The article unfortunately lacks some key details about the configuration of the WPA/WPA2 encryption that was hacked and the length of time it took for the encryption to be broken; leaving us a little in the dark about the extent of this threat. Nonetheless, individuals and companies that rely on wireless networking may want to follow this report to see if it is confirmed or debunked. Wouldn’t want you to bury your head in the sand and sit complacent while your neighbor’s kid with his uber-gaming rig hacks into your Wi-Fi network and steals Sarah Palin’s email. That could land you up to 5 years in jail. D’oh!
Shouldn’t this be titled “Russian Firm Speeds Up WPA Hacking With Graphics Card”? Brute force WPA and WEP hacking has been around for a little while.
It’s likely this attack is valid for only short WPA/WPA2 keys — I would guess based on the way in which the passphrases are composed, that 12 character random passphrases would likely still defeat the computational power possible here outside of governmental use. A 20-character passphrase composed of words not found in dictionaries is likely (as theorized back in 2003) still resistant to multi-hundred-year attacks at the highest level.
We’ll see, though. WPA/WPA2 Personal was designed to increase in cracking complexity based on key length.
then my WPA key is extrememely difficult to guess, nearly zero chance to guess
this is simple to create: just hit the keyboard randomly till 63 characters are filled
is it possible to guess these keys randomly generated?
jacpow3ru89c3mpw0q94mopqixeruc0qxu9pc8opqicy902qc58tyx3c89m8of
not really you can get aportion of the key thorgh capturing packets WPA has been hackable for quite some time now.
theres even a youtube video on cracking wWEP and WPA
Mingkee is right. Stronger passwords equals exponentially more time needed to crack a WPA2-PSK AES network. Sure, this guy notes 10,000 times more efficient, but when it takes 60 days to decode “HotNippleChops” from a WPA-PSK TKIP network, the feasibility just isn’t there.

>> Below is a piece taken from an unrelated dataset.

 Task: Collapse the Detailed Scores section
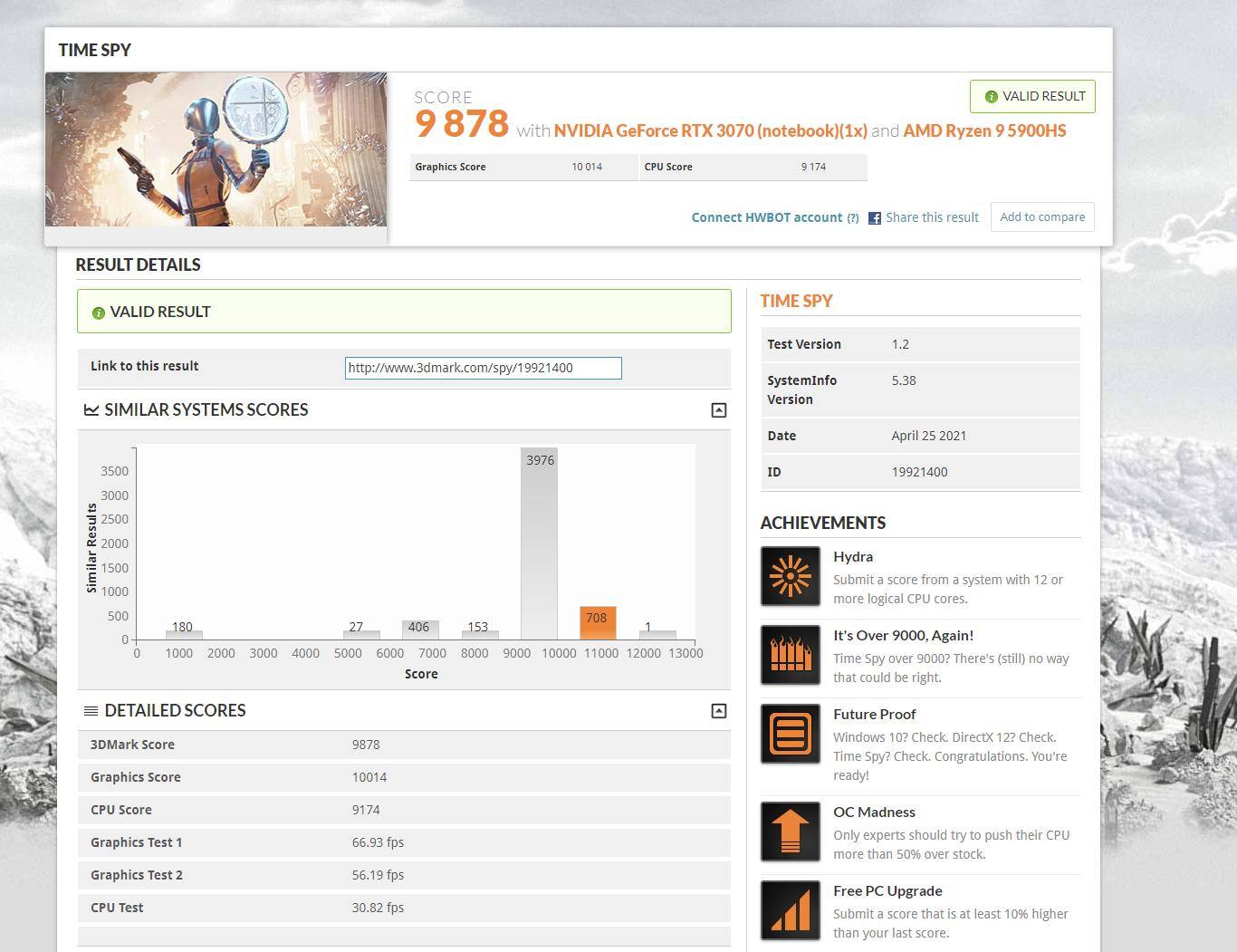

That and you still need a human capable utilizing such a rig with the malice forethought and intent on breaking a WPA network. Something tells me that somebody is bound to notice the pimple-faced Carnegie Melon grad student in the Ford Fiesta parked outside the World Bank for a week straight with 19 cases of Mountain Dew and 124 boxes of Cheetos with neon green Alienware rig running in the back seat.
MadMike,
Don’t forget the Hot Pockets!
It’s not 10,000 times more efficient. It’s 10,000% more efficient. That number was used because it sounds a lot more impressive than something merely 100 times more efficient. Improving performance by two orders of magnitude is impressive, but it still means that decent key strengths are going to be practically uncrackable for the foreseeable future.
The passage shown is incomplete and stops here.